Prices of Kenyan sovereign bonds have fallen significantly since May 7 when rating agency Moody’s downgraded the country credit rating to negative from stable.
The change is more pronounced than had previously occurred after the report of the first confirmed local Covid-19 case.
Data from the Central Bank of Kenya (CBK) shows yields, whose increase indicate falling prices, were up by amounts ranging from a half percentage point to 1.315 percentage points within five working days between May 7-14.
The rise in yields signals the country would pay higher interest rates should it decide to go to global markets for commercial borrowing as it did in the past through syndicated loans and sovereign bonds.

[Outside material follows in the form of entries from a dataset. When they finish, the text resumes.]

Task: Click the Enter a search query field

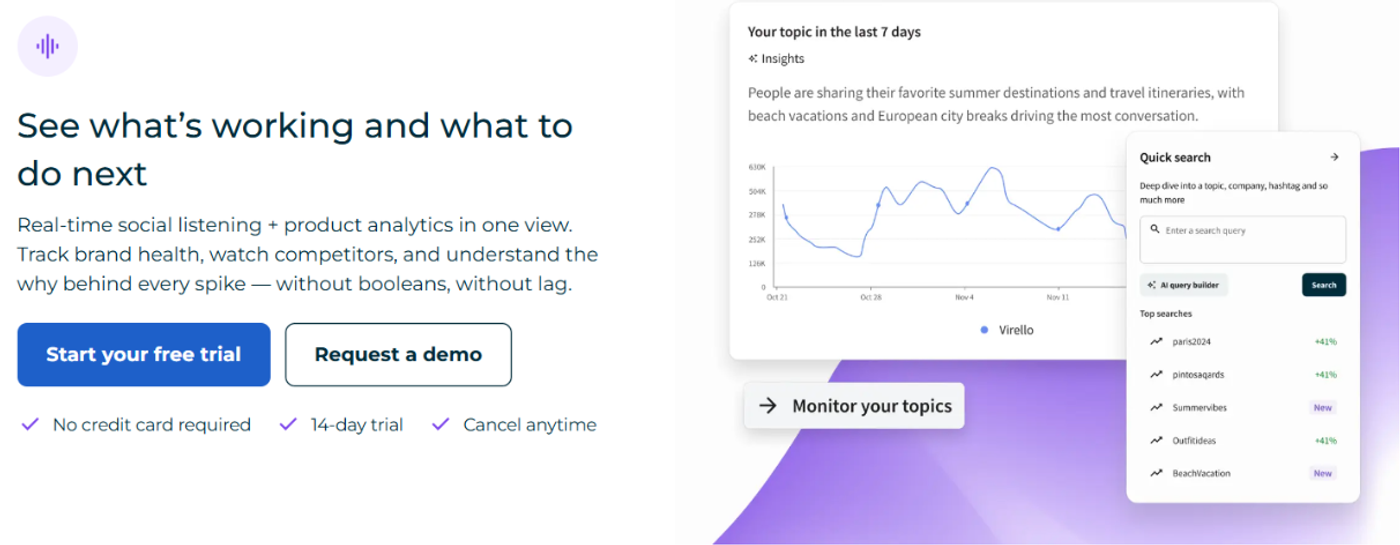Action: (x=1243, y=240)
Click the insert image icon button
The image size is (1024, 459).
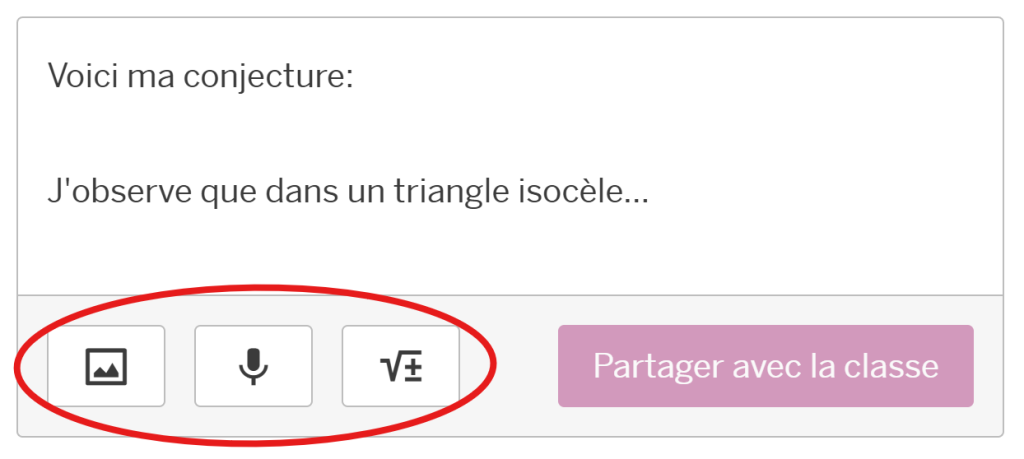[x=106, y=366]
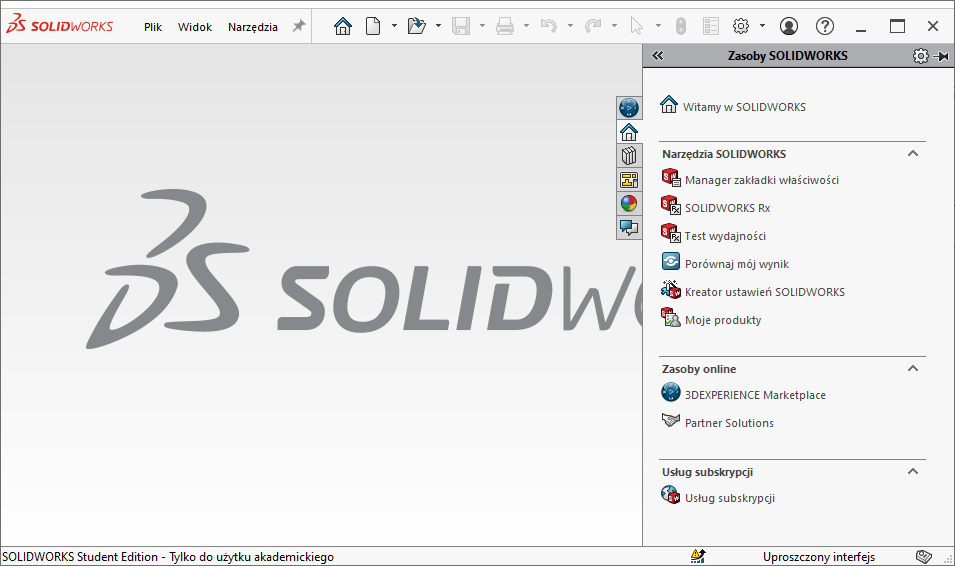Viewport: 955px width, 566px height.
Task: Collapse the Narzędzia SOLIDWORKS section
Action: [912, 154]
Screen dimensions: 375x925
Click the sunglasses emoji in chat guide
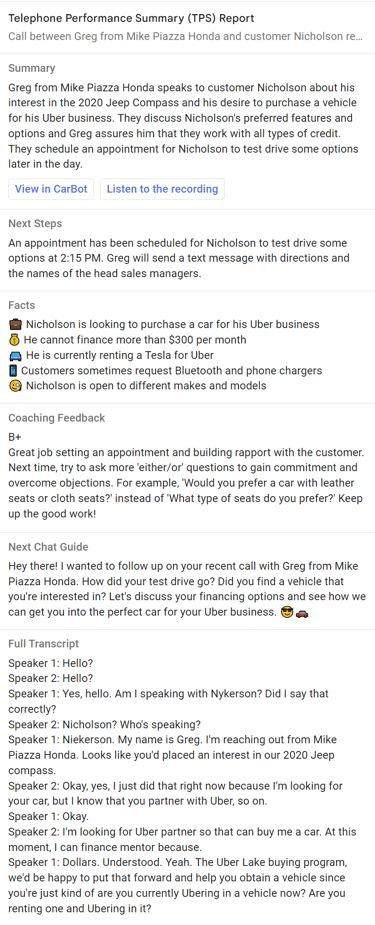[x=287, y=612]
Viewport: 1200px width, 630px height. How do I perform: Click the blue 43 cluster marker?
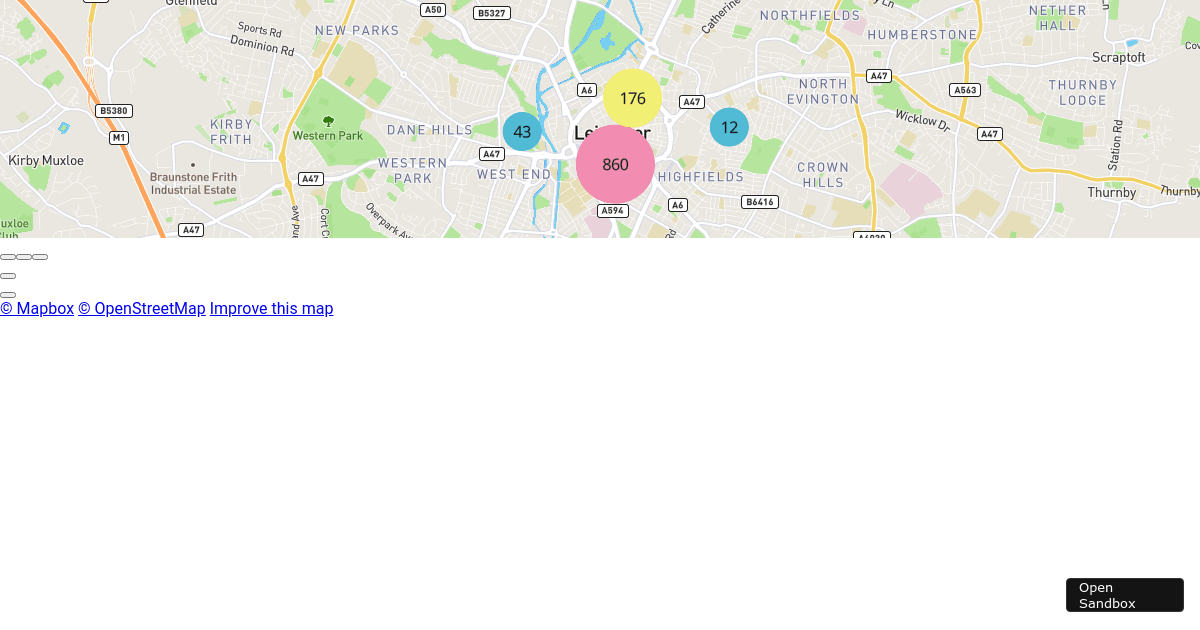pos(522,130)
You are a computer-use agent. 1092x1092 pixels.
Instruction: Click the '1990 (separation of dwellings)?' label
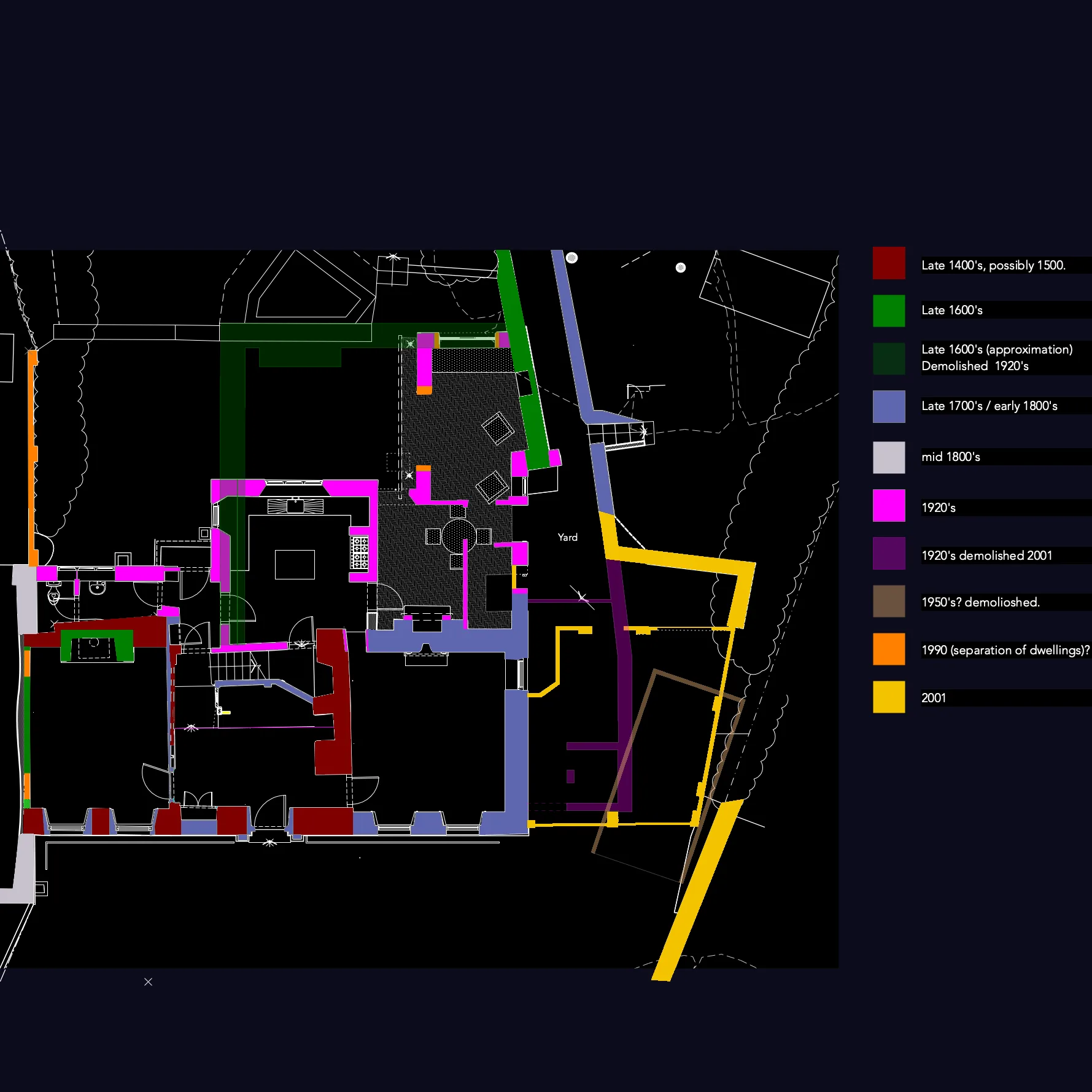click(1005, 650)
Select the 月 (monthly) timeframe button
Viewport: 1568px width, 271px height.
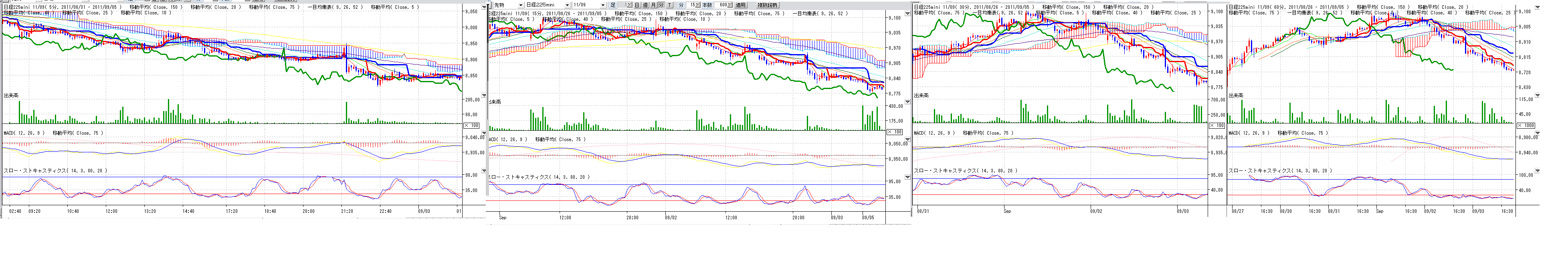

On average the decline in the yields stood at 0.825 percentage points, equivalent to 82.5 basis points, during the week since the downgrade.
“In the international market, yields on Kenya’s Eurobonds increased by an average of 82.5 basis points,” the CBK said.
Cytonn Investments said it expected investors to continued asking for a premium on the Eurobond because of the projected slower growth and the Moody’s downgrade
“We anticipate investors to continue attaching a higher risk premium on the country due to the anticipation of slower economic growth attributable to the coronavirus pandemic and the recent downgrade by Moody’s.”
On May 7, Moody’s Investors Service released a statement saying it had changed Kenya’s credit rating to reflect the escalation in financing risks of the country’s large borrowing requirements.